Solving Vandermonde systems
Vandermonde matrices have a simple structure. This suggests that we might be able to exploit this structure to solve systems more efficiently. And indeed we can.
Whereas the general problem of solving a system of linear equations is \(O(n^3)\), the Vandermonde system can be solved in \(O(n^2)\) time. This is true for both the direct system we found in the interpolation example and the transposed system we found in the numerical derivatives example.
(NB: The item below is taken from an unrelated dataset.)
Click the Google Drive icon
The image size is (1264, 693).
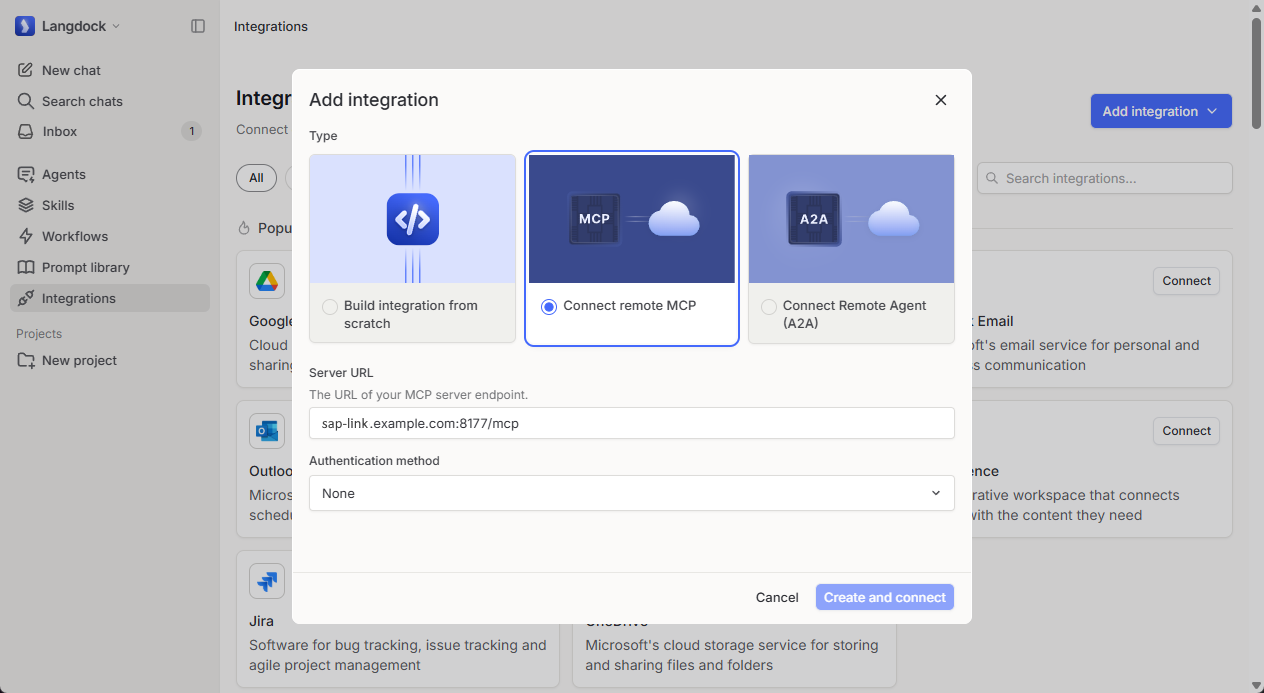(266, 281)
The algorithms were first described by Åke Björck and Victor Pereyra in 1970.
Other applications
Vandermonde matrices and Vandermonde-like matrices appear in many other applications.
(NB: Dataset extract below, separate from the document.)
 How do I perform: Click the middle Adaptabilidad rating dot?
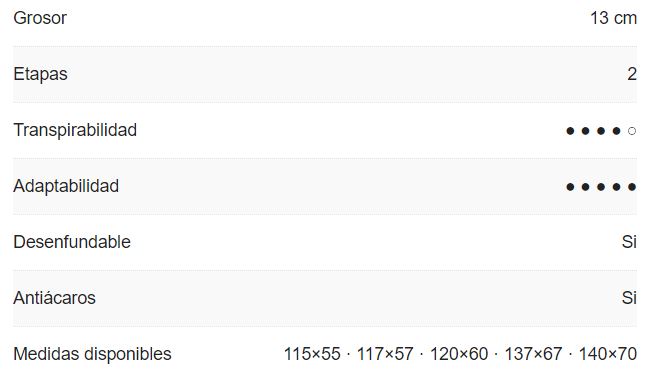click(601, 187)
- In signal processing, the matrix that defines a Discrete Fourier Transform is a Vandermonde matrix.
- In cryptography, the matrix that defines the encryption and decryption functions in the RSA cryptosystem is a Vandermonde matrix.
- In coding theory, they are used in error-correcting codes, particularly in the construction of Reed-Solomon codes.
- In control theory, Vandermonde matrices, and specifically the Vandermonde decomposition are used in system identification.
- In finance, Vandermonde matrices are used in option pricing.
The VandermondeMatrix<T> class
New in version 9.0.2 of Numerics.NET is the VandermondeMatrix<T> class. This class represents a Vandermonde-like matrix defined by the second column (the values with exponent 1), and optionally the maximum exponent.
The class provides methods to solve the system of equations for one or more right-hand sides using the Björck-Pereyra algorithms. Solving a Vandermonde system is as simple as:
var values = Vector.Create<double>(1, 2, 3, 4);
var vandermonde = new VandermondeMatrix<double>(values);
var b = Vector.Create<double>(1, 2, 3, 5);
var x = vandermonde.Solve(b);
It can also compute the determinant efficiently. These are the most common applications of Vandermonde matrices. For other operations, like arithmetic, it is more efficient to convert the matrix to a dense matrix.
Conclusion
The addition of the VandermondeMatrix<T>
class to Numerics.NET gives you access
to an easy and efficient way to solve systems of equations of a special form
that appear in countless applications.